Spencer Greening and Jeremy Pahl approached a few years ago in the university after seeing an article about me in a local Prince George newspaper. He told me that they played in a First Nations, T’simshian, Black Metal band. He told me how they suspected many people in their circle were white supremacists. I indicated that the presumption that Black metal bands are often white supremacist was true. I indicated I was familiar with many of the guys he was suspicious about. They asked if I would come to a concert in Prince George and see if I may know members from a band that was from Edmonton who was in town Begrime Exemious. They asked me to come because they knew I was a former racist skinhead from Edmonton.
I attended the concert and low and behold the front man in the the band was a young lad that I had recruited into the white supremacist movement many years ago. I spoke with the singer of Begrime, Brian Leland for the first time in ten years. The last time I had spoke to him he ended up retreating to another province after we had a falling out. Needless to say I was an abusive arsehole at that time in my life. Brian was a youth I recruited and who looked up to me a lot. I had no care, nor concern for him at that time. I hurt him. This still bothers me today, along with the other hundreds of violent crimes I had committed.
After the concert I de-briefed with Spencer and Jeremy. They later asked me to drive their tour bus for them. I drove their band’s tour bus for a week throughout BC on their Canadian Tour. They were on tour with the headliner band Inquisition, who are white supremacists. I featured these neo-Nazis in this past article. However, Jeremy and Spencer did not fully believe that the band the looked up to could be white supremacists or neo-Nazis. After I made it apparent and unfolded facts that the band members from inquisition were linked to the same organization I once belonged to solidified my claims.
Needless to say these events did impact Jeremy and Spencer in many negative ways, as it would for any logical person. To discover many of your peers are actually racists and white supremacists would present a challenging position for any person who did not share those values. It is unfortunate that Black Metal has gone mainstream to the point where you can buy the band BURZUM’s albums in local music stores. BURZUM are National Socialist racists, yet this bands music is sold in nearly every record store in Canada. Local music shops sell BURZUM T-shirts even. I see BURZUM T-shirts in high schools and even on UNBC campus. The bands that Jeremy and Spencer are discussing in this CBC interview are the same bands I have featured in my blog articles; along with many others I have not yet got too. Be patient…I will be featuring more bands as time comes.
Now to spotlight these brave indigenous musicians:
Jeremy Pahl, a local indigenous musician, who had written a letter for one of my blog articles about Prince George white supremacists and local hate crimes.
Spencer Greening, Jeremy’s cousin, talk about their journey from being a Black Metal band to an acoustic political activist band.
These boys have transformed from a power based metal band to cultural representation of the resiliency of indigenous cultures. They mix humour with serious political issues such as genocide, racism, and environmental issues. It is my hope that Jeremy and Spencer will continue to carry on with their impressive work.
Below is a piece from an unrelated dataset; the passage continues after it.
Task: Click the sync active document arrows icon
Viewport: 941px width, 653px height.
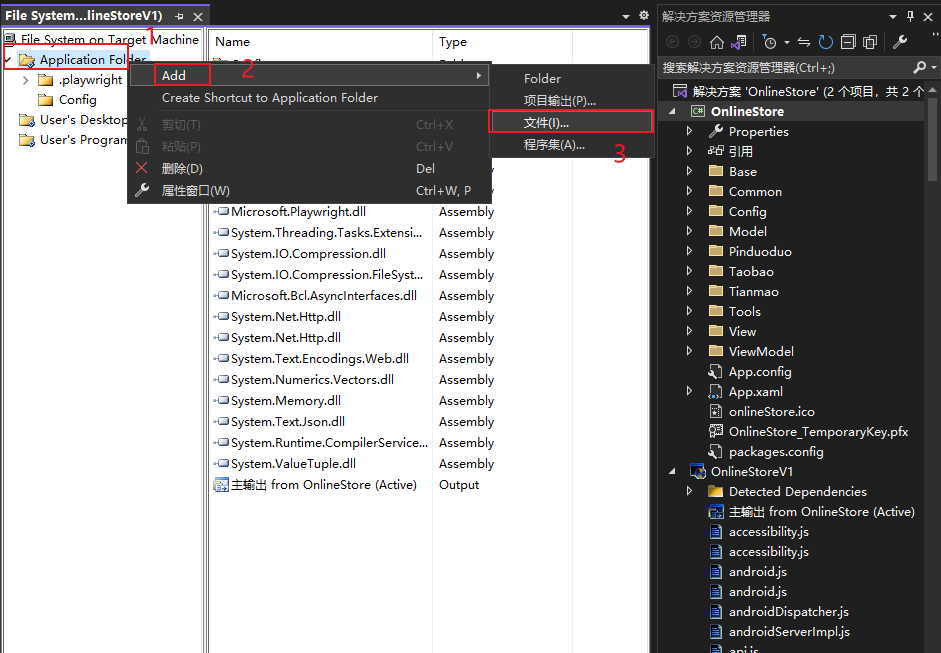Action: (805, 42)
This interview on CBC was awesome. I especially like how the make out these Black Metal bands to be foolish and ridiculous. That is because they are.
Unfortunately many people are stuck in mindsets of hate. We can look at the bands like Inquisition, Begrime Exemious, Oroborous, Godless North, and even Blasphemy.
It is nice to hear a success story about youth who have walked away from a genre of music filled with hatred and white supremacist ideologies and (neo-)Nazi symbolism.